With more older Americans delaying retirement to work longer and cutbacks looming in federal social insurance programs, many wonder what retirement will hold.

The Employee Benefit Research Institute recently convened a panel of experts to discuss key retirement issues facing the nation, including whether financially feasible retirement ages can be kept within acceptable ranges, and the implications of baby boomers and Generation Xers working past age 65.

Jack VanDerhei, EBRI research director, presented the organization’s findings at its 68th annual forum about the impact of deferring retirement age past 65 on retirement income adequacy. The results show that if baby boomers and Generation Xers delay retirement past age 65, many of them still would not have adequate income to cover their basic retirement expenses and uninsured health care costs —especially low-income workers.

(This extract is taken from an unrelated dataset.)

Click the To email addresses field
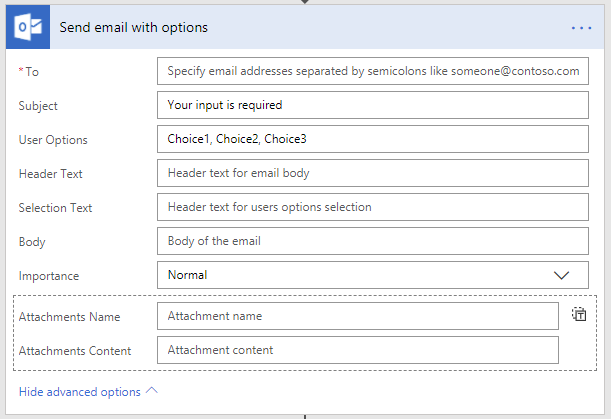Image resolution: width=611 pixels, height=419 pixels. [x=373, y=72]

“Will deferring retirement age work? The answer is, obviously, it depends,” VanDerhei said. “It depends on what probability of success you're looking for, where you were relative to everybody else in terms of pre-retirement income, and it certainly depends on whether you still are accruing benefits in a 401(k) plan.” Even if workers delay their retirement age into their 70s, there is still a chance households will be “at risk” of running short of money in retirement.

To lessen that risk, employers may want to rethink retirement plan design, particularly around default contribution rates when auto-enrolling employees. Many automatically enrolled 401(k) participants appear to be staying at the typical 3% default contribution rate, even though employers typically recommend they contribute at least 10% in order to achieve retirement income adequacy.

“There’s a real disconnect there between how people are being defaulted into the plan and where plan sponsors actually think they should be,” said Lori Lucas, executive vice president at Callan Associates.

She added that a major threat to retirement income adequacy from “leakage” of retirement assets is from cash-outs, where workers leaving a job take out all their retirement savings in cash rather than rolling over the assets into another tax-favored account — a problem that one nonprofit is trying to engage employers in solving.

Other speakers at the forum suggested that retirement plan sponsors should provide workers with more help in investing, since many workers will not be able to save more money or retire later, and that workers could improve their financial security by better asset management — in particular by cutting debt and using guaranteed income products to manage longevity risk.